The Card
The XFX Radeon RX 590 Fatboy probably earned its name from being shorter in length than most cards in its class, while being taller and thicker. It uses a dual-fan cooling solution. A pair of 80 mm fans guide air through an aluminium fin-stack heatsink. The cooler is longer than the PCB underneath it. The backplate extends into the tail-end. Dimensions of the card are 27.0 x 13.0 cm.
Installation requires three slots in your system.
Display connectivity options include three DisplayPort 1.4, a HDMI 2.0b, and a dual-link DVI-D. The DVI connector has no analog wiring, so D-Sub dongles won't work and an active adapter has to be used.
The board uses a combination of 6-pin and 8-pin PCIe power connectors. This input configuration is specified for up to 300 watts of power draw.
XFX includes a dual-BIOS feature with their card, which will come in handy when it comes to recovering from a failed BIOS flash. Both BIOSes are identical.
The Radeon RX 590, like every other current AMD GPU, supports up to 4-way CrossFire X via PCIe.
Disassembly
Taking the XFX Radeon RX 590 Fatboy apart is straightforward because there are no exotic screws in your way. The cooler features an aluminium fin-stack heatsink with fins arranged such that air is guided along the front and back, rather than the sides.
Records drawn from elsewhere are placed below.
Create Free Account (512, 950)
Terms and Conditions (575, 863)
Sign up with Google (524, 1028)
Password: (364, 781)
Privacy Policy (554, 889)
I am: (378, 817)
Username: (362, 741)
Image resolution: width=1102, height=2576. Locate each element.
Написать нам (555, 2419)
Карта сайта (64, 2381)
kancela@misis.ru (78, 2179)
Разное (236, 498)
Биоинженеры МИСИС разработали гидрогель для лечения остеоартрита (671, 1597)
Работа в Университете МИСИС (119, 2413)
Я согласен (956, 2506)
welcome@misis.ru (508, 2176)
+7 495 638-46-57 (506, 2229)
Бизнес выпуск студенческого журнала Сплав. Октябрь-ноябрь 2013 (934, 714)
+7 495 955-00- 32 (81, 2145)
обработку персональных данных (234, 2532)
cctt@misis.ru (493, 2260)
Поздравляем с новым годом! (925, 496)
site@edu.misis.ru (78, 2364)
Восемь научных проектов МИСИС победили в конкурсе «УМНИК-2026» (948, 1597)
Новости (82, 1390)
A copper base conducts heat from the GPU to four 6 mm thick copper heat pipes, which distribute heat across the fin stack. A secondary aluminium base pulls heat from the memory chips. Additional aluminium bases attached to the fin stack draw heat from the VRM MOSFETs.
As we mentioned earlier, the metal backplate extends into the rear-end of the card. There's an insulating sheath, although with no thermal pad to pull some heat from behind the GPU, which is a waste of so much metal.